Saturday, 22 September 2012

I Guess Zoe Williams Didn’t Get The Message…

…you know, the one about ‘sneering at others’ being divisive and dangerous for society:
I don't normally care much about Burberry, the dynasty of beige, who bang on so much about heritage that they put me off not just their own umbrellas but also tomatoes and the Tower of London. Yet when they post a profits warning following flat year-on-year sales for the past 10 weeks, and a drop in sales for the past fortnight, and MoneyWeek magazine says, "we told you to get out of the luxury goods market" – then everything looks more interesting.
Ah, yes. It’s always good for the left to see someone fail to make a profit, isn’t it, Zoe? It must be why you keep writing for this rag.
In Italy, MoneyWeek reports, there has been a quadrupling of the ownership levies on high-performance cars. Meanwhile in the UK, Nick Clegg returned from summer touting a new wealth tax. If that fails to take root in public discourse it will most likely be because of Clegg's own unpopularity – the idea itself chimes with the majority view, exacerbated by the cut in higher rate tax, that the rich aren't just insulated from this austerity drive but are actively gaining from it.
It’s hard to tell whether, when Zoe refers to ‘the majority view’, she just means ‘at the ‘Guardian’ watercooler’. I think she probably does.
Point any of this out, however, and immediately Tory voices chant "the politics of envy"; Bernard Jenkin responded with this charge directly to Clegg's speech; Michael Fallon made the accusation against the whole country, garnishing it with the (ahem) rather inflammatory idea that we should be "saluting" rich people, rather than finding ways to tax them.
At this point, I’d normally point out that ‘rich people’ provide employment and enrichment opportunities for other people, and ‘poor people’ don’t. But then I remember the huge state apparatus that the ‘Guardian’ so favours, and all the fakecharities that abound, and I think better of it…
As for the Italians suffering the Lamborghini penalty, the focus on luxury motors was part of a wider clampdown on tax evasion that saw the government stop and search "supercar" drivers, with stunning results: eight million missing euros from a tax fraud near Venice; three million more from a man in Bergamo. This is just in the last two months. An amusing side-effect is that you can now pick up a secondhand Ferrari for the price of a new Polo, because these people would rather have a fire-sale of their status symbols than pay a proper amount of tax into their crashing economy.
Well, yes. I can understand that. I’d rather set fire to my money and property than see a single penny of it go to the government to squander on barmy projects, too…
Are they chief executives who earn 202 times more than the person at the bottom of their pay spine? The tolerance band of human ability simply isn't wide enough for any one person to be 202 times better than anyone else.
That’s so utterly absurd as to almost need no rebuttal, but does Zoe seriously think that the managing director of ‘Boots’ does the same job (and so should get the same remuneration) as Doris in the staff canteen or Tunde who comes round to hoover the carpet and empty bins after everyone’s gone home? I presume she herself isn’t on the same whack as Rusbridger?

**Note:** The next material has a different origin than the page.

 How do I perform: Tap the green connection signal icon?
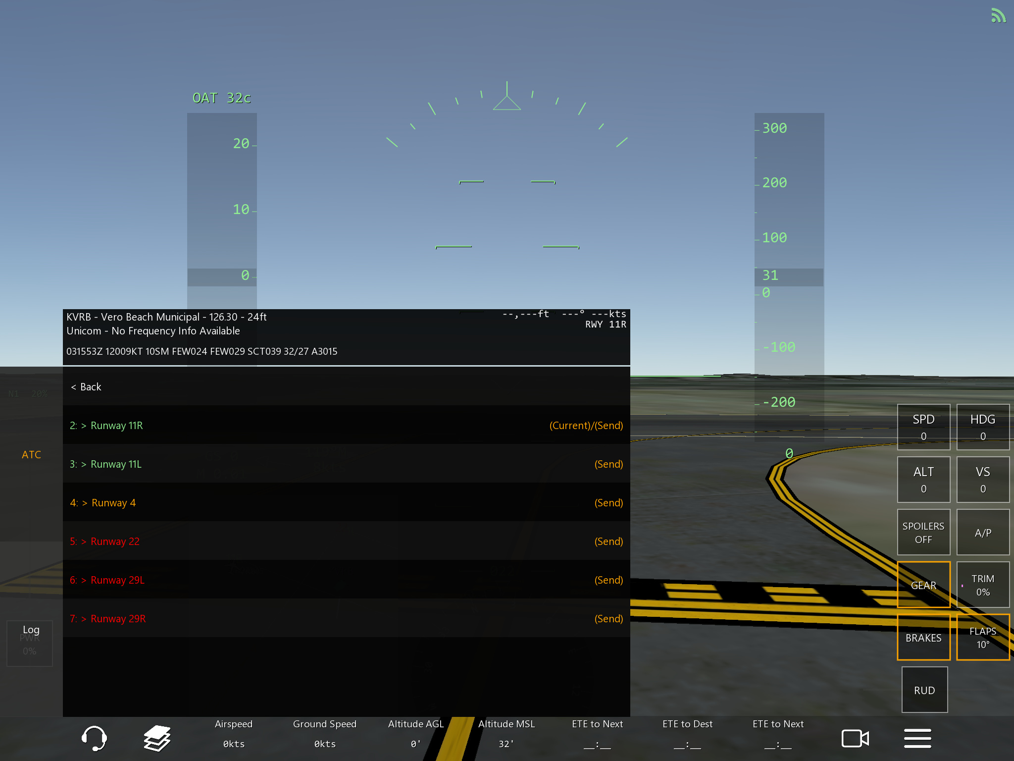click(x=998, y=16)
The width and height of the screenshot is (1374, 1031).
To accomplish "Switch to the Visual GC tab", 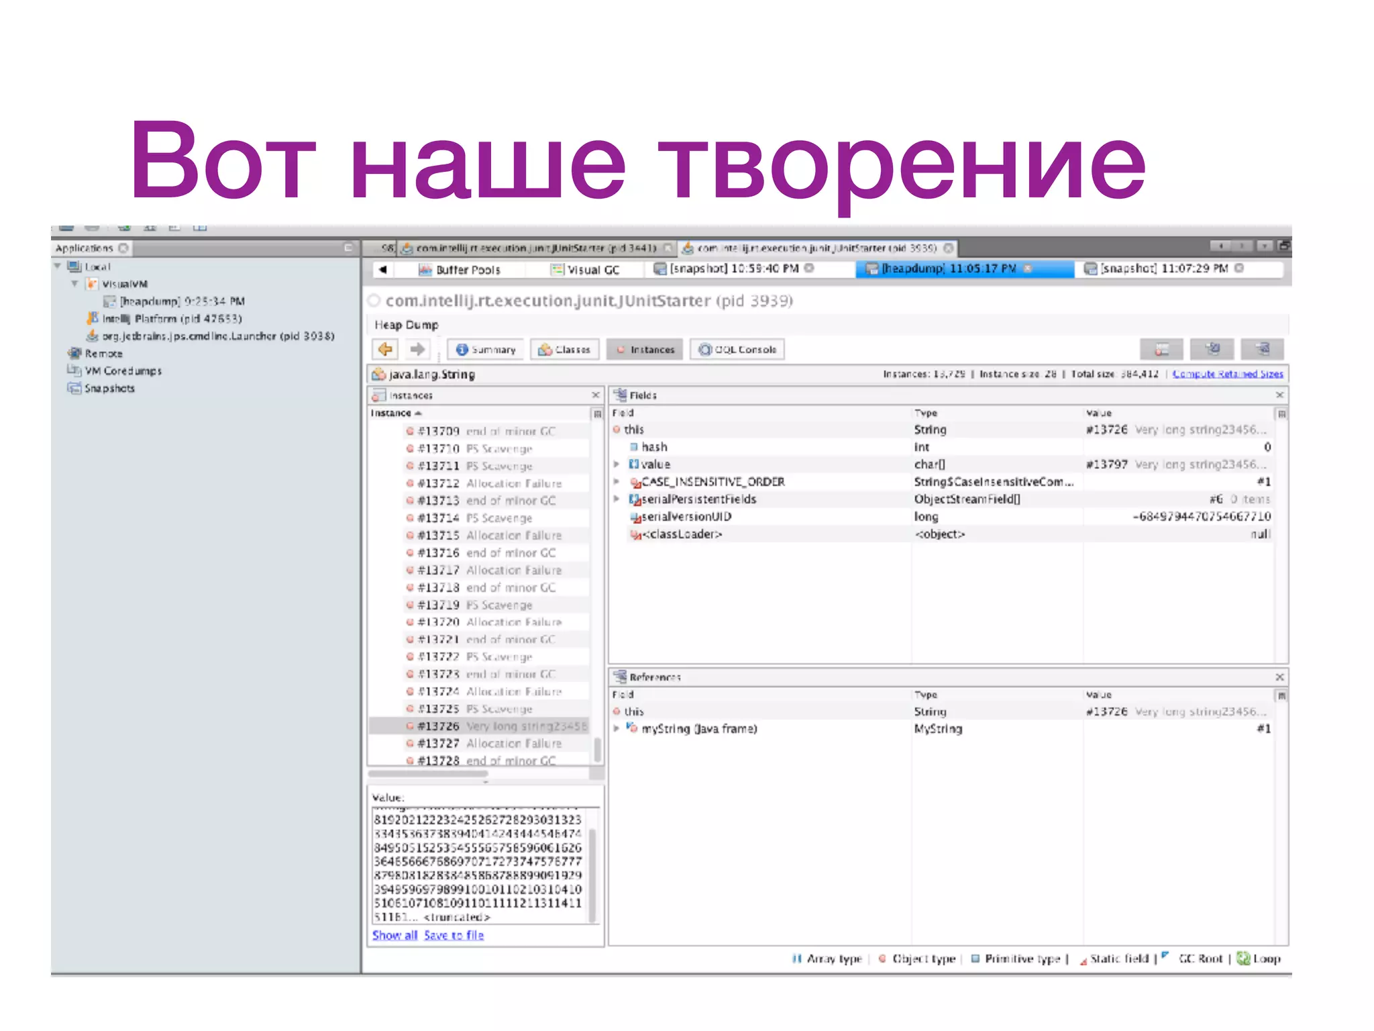I will coord(585,270).
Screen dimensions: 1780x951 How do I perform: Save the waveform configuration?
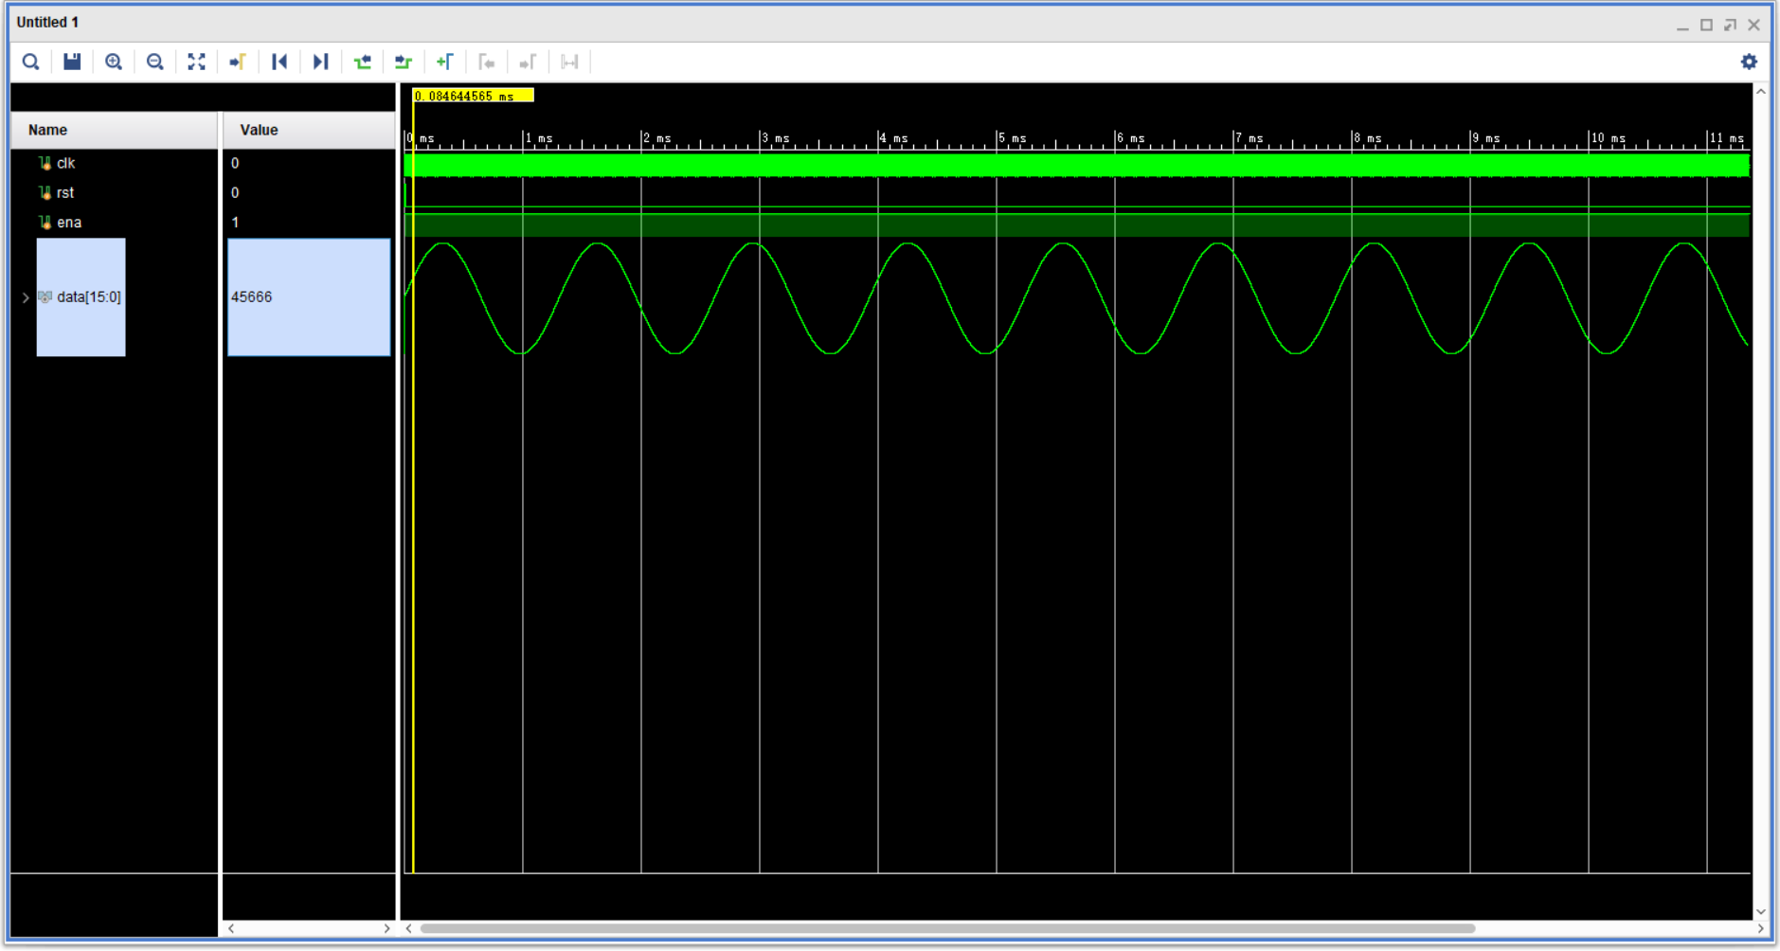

Perhaps she thinks she should be…
Does their money come from the public purse, in contracts at which they fail but get paid anyway, because "that's how contracts work" (as Nick Buckles, the chief executive of G4S, told the home affairs select committee on Tuesday)? Does their wealth derive from banking?
So what? Are we allowed to tar everyone in banking with the same brush? I thought the ‘Guardian’ was agin’ that sort of thing.
People in the bracket of great wealth sometimes make the misapprehension that the world is envious because they envy one another; but actually envy is the last thing you'd feel towards someone whose fortune had contributed directly to your misfortune.
I’m unsure how anyone else’s ‘great wealth’ has somehow contributed to any misfortune I might suffer..? I mean, apart from my iPhone’s less-than-useful battery life, that is. Steve Jobs, that bastard...

Why does the 'Guardian' keep pushing a message of envy? Well, that's simple. Because it works.

4 comments:

David Thompson said...

That would be Zoe “as for vindictive, ha! Good” Williams.

It’s only polite to use her full name.

Dr Cromarty said...

Has anyone researched the pay differentials between the cleaners at The Graun and Milne, Rusbriger and Toynbee?

SadButMadLad said...

I don't know why but when the left go on about CEO's pay them never talk about Steve Jobs or others like him. It's always evil capitalism except when it's Apple or other " high value" stuff, when high value is according to the left's view and is normally stuff the "workers" can't afford.

JuliaM said...

"That would be Zoe “as for vindictive, ha! Good” Williams.

It’s only polite to use her full name."